Requirement: Continue the praise for Hai Fan's book Delicious Hunger below from where it stops.

Delicious hunger, p.1
Delicious Hunger, page 1

Rarely does a work of Singapore literature manage to render the dense tropical music of the jungle—or as Chinese-language writer Hai Fan puts it, “the rainforest talking in its sleep”.
The former Malayan Communist Party fighter’s short stories are intimate—though not naively sympathetic—sketches of the lives of the guerillas who fought in the rainforests in the last decades of the Cold War.
Booker Prize-longlisted Singaporean translator Jeremy Tiang allows Hai Fan’s gritty surrealism to shine through its dense foliage in his translation. The stories’ keen knowledge of the flora, fauna and geography of Malaya—and their relation to politics—makes this an exceptional instance of Singapore literature.
—The Straits Times
The revolutionaries’ daily lives come into sharp relief in Hai Fan’s stories, which take on added depth through their exploration of themes of friendship, love and purpose. Readers will find much to savour in these impassioned and unique tales.
—Publishers Weekly
No other Sinophone Singapore and Malaysian writer renders the quotidian experiences of revolution-making in the Peninsular Malaysian rainforests with such artistry and authenticity. Departing from established representations of jungles in the region’s literature, Hai Fan’s evocative tales bear the distinctive signs of his lived engagement with “the ways of the hills and rivers”. The vividly crafted stories foreground corporeal urges alongside a gamut of complex emotions as Hai Fan revisits his memory palace, the locus of his social idealism. Infused with nuance and empathy, Jeremy Tiang’s translation offers English-language readers unprecedented access to Hai Fan’s bracing narratives, inspiring a wider vicarious thought: How does commitment to political ideality enable personal beliefs to survive organisational failure? This is a luminous work of tremendous candour, courage and creativity.

Source excerpt:

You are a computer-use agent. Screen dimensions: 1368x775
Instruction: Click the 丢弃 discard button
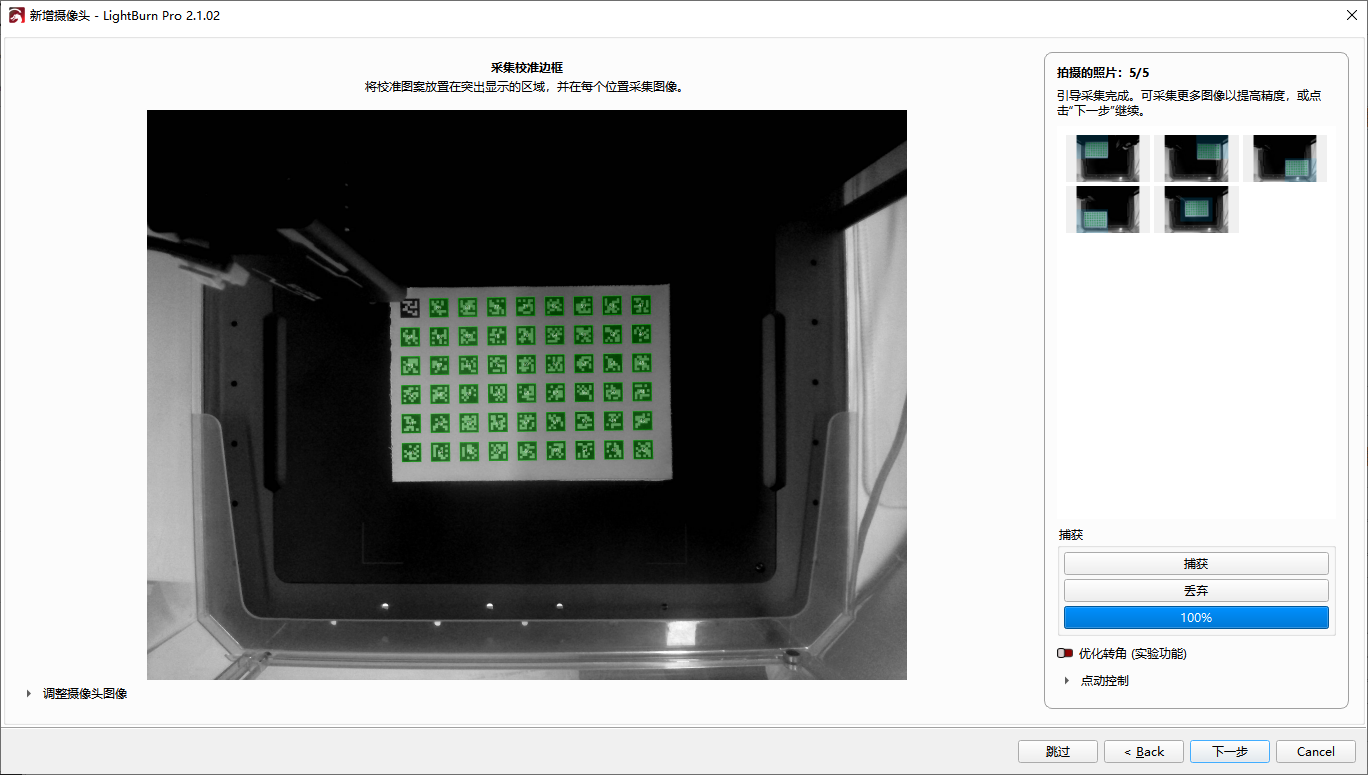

Output of the exercise:
—Chan Cheow Thia, author of Malaysian Crossings: Place and Language in the Worlding of Modern Chinese Literature
In this remarkable collection which I have the fortune to read in both the Chinese and English languages, Hai Fan masterfully weaves a tapestry of lives across Singapore and Malaysia’s cultural and linguistic mosaic. Hai Fan and our translator Jeremy deftly blend military terminology, guerrilla vernacular, and colloquialisms from multiple Chinese dialects, Malay, English, and Thai—creating an authentic linguistic landscape as rich and diverse as the region. Through eleven stories forged over thirteen years, readers can journey through verdant rainforests where characters move with purpose—some seen, some overlooked, some forgotten. While moments of gunfire and peril punctuate these brilliant tales, the collection’s core lies in the everyday rhythms of jungle life: planting crops, hunting, crossing rivers, setting mines, storing provisions and standing guard—military necessities that became the daily existence for which warriors like Hai Fan had risked everything.
—Dr Tan Chee Lay, scholar, poet, artist
At once poetic and visceral, haunting yet lyrical, Delicious Hunger immerses the reader in the sensory realities of jungle life: the sweetness of juice from woody vines, more refreshing than Coca-Cola; the tender gaze of a trapped mouse deer, so disarming it stays its captor’s hand; and the enchanting scent of wild mango stored in an earthenware jar, preserving not just fruit but fragile emotions.
Drawing from firsthand experience, Hai Fan’s short story collection vividly recreates one of Southeast Asia’s most complex anti-colonial struggles. Jeremy Tiang’s skillful translation captures the depth of the original text, from the precise naming of native flora to the subtle shifts in dialect that reveal the guerrillas’ diverse backgrounds, maintaining both the literary elegance and raw immediacy of Hai Fan’s prose.
With its compelling narratives and historical depth, Delicious Hunger is essential reading for those interested in revolutionary movements, post-colonial resistance and the global Cold War.
—Zhou Taomo, Associate Professor, the Department of Chinese Studies, Dean’s Chair, the Faculty of Arts and Social Sciences, National University of Singapore, author of Migration in the Time of Revolution: China, Indonesia and the Cold War
Stories of jungle dwelling that explore a geography of new communities, of daily survival, of broken bodies and lost dreams, turning the history we think we know inside out.
—Philip Holden, scholar of Singapore and Southeast Asian literature
… Delicious Hunger plucked me out of my urban climate-controlled environs and dropped me in the middle of the rainforest for a much more intimate, visceral experience. Nature is as much a character in these stories as any human being. Hai Fan’s descriptions, translated by fellow Singaporean Jeremy Tiang, are lush and evocative.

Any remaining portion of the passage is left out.